Wednesday, 19 February 2025
Statements on tabled papers and petitions
Department of Transport and Planning
Please do not quote
Proof only
Department of Transport and Planning
Report 2023–24
Wendy LOVELL (Northern Victoria) (17:10): I rise to speak on the Department of Transport and Planning’s annual report for 2023–24. The details of the report show just how poorly this government is doing in maintaining roads in this state. The government has actually slashed the rehabilitation and resurfacing work that has been done on country roads by a staggering 95 per cent. In 2022–23 the road area treated was close to 9 million square metres. In 2023–24 it was just 422,000 square metres. Labor has also slashed spending on resurfacing from $201 million to $37 million in that period. There were also frequent delays in rolling out projects in the 2023–24 year. Only 69 per cent of programmed regional projects finished on time. We recently saw the government trying to resell old promises by packaging together a long list of little projects and saying they were going to spend $964 million on resurfacing roads, but it was too little and it was too late. How many cars have been damaged when hitting massive potholes that have degraded for years? Even worse, drivers who report damage to their cars are rarely compensated for it by this government.
Every week my colleagues and I stand up in Parliament and tell the government which roads are in disgraceful condition and desperately need work, and every week we are ignored. Nothing is done for regional roads while billions of dollars is spent on metropolitan projects. In fact today we have seen even further blowouts on those projects. Labor could not be clearer that they do not care about regional Victoria and are happy to let the regional road network fall into disgraceful disrepair. From the $964 million that Labor scraped together and announced, four of the 11 districts within my region did not get one single project. They were in the Murray Plains electorate and the Eildon electorate but they were also in the Bendigo East and Bendigo West electorates – the Premier’s own electorate and the Speaker’s electorate. No roads are to be repaired in those four electorates. In those districts lucky enough to have some roads on the list for repair, constituents have been left completely in the dark about when these projects will actually be done. The minister replied to my question on notice asking for a schedule of road repairs by saying that they would be progressively rolled out over the maintenance season. That is not good enough. We know the maintenance season is usually the summer. We are now getting to the end of the summer and we have not seen the work being done.

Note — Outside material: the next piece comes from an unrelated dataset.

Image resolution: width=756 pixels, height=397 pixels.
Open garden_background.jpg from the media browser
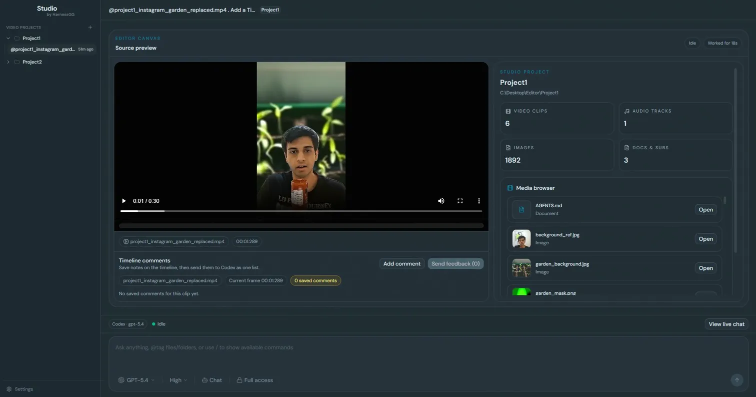tap(705, 268)
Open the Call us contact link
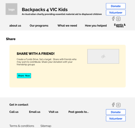135x128 pixels. (14, 112)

I was recently contacted by a constituent from Macedon Ranges asking about repairs to the Tylden-Woodend Road. She asked when the repairs would be done, because we had advised her and we had advised the media that that road was on the list for repair. The RACV My Country Road survey said that that Tylden-Woodend Road was actually the second-worst road in Victoria, yet no repairs on that road have started. Here we are within two weeks of the end of the summer. No repairs have started on that road, yet it is supposed to be the maintenance season. My constituent tells me that she travels this road often and that the damage to the road surface is so bad that it is just a matter of time before there is an accident. It is listed for repair, but no-one knows when that work will start or when it will be finished.
I had a similar email from a different constituent telling me about a short drive he took with his 17-year-old son, who is learning to drive. He was learning to drive around potholes. They started in Gisborne, went through Riddells Creek and headed towards Romsey. My constituent tells the story of this road journey and how he passed by several memorials to those who had sadly died on those same roads – five people dead in just a 10-kilometre stretch of road. This troubling number is deeply worrying. All along this journey there are potholes, cracks and ripples, and long stretches where instead of fixing the road the government has simply put up signs to reduce the speed limit down to 60 kilometres. That seems to be Labor’s solution all over regional Victoria – to put up signs reducing the speed instead of actually fixing the roads so that people can drive comfortably and safely in country Victoria. More needs to be done. I could go on and on about roads in regional Victoria.